I’ve never read Stephen Covey’s The 7 Habits of Highly Effective People. It looks too long, too managerial, and generally like something Rimmer would read.

Doubtless it’s the sort of book to contain the odd gem or an interesting way of seeing a problem, but this is an effect that leaves me feeling like a gold prospector sifting for nuggets.

(This is precisely how I felt about the famous Getting Things Done when I finally read it last year. In this instance the useful nugget was the word “trusted”).

The 7 Habits was hugely influential and contributed significantly to the tone of modern self-help so it gets mentioned a lot. When it was came up today I found myself wondering what exactly those seven (sorry, “7”) habits are exactly so I looked them up.

Aside from the annoying discovery that I’d independently come up with Covey’s abundance mentality rather belatedly, the best truth nugget lies in the second habit: “Begin with the End in Mind”.

This struck me first as a bit “well, duh” but then it hit me like a suckerpunch.

It had never occurred to me that many people (perhaps even most people?) do not “begin with the end in mind”.

Suddenly, the behavior and decisions of so many people I’ve met over the years made sense. People who binge as soon as pay day rolls around. People who think that checking themselves into wage slavery is a sustainable solution. People who hoard. People who are disorganised. Above all, people who discount the future.
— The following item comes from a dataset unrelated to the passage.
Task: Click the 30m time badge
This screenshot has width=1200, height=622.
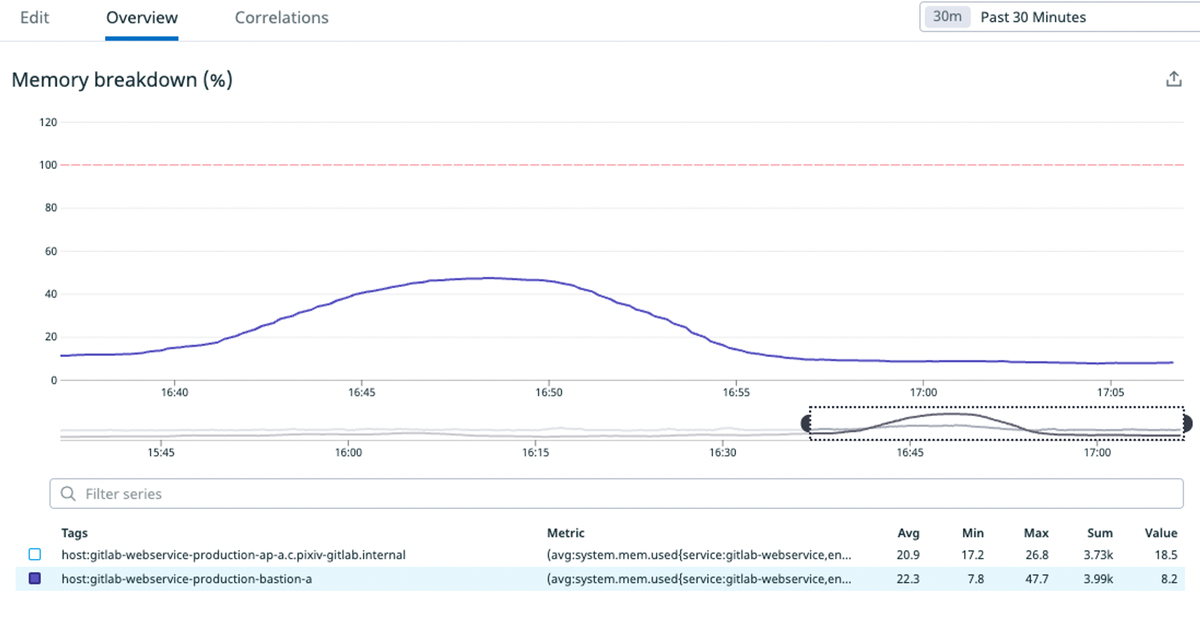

You can probably see how this applies. For example, if someone in receipt of a £1,500 pay cheque had a reasonable, pragmatic, non-punishing idea of how they want their finances to look by the end of the month (e.g. all bills paid, a reasonable amount spent on fun, a minimum of £300 left over for savings) then they wouldn’t start pissing the new income so spectacularly up the wall on Day One.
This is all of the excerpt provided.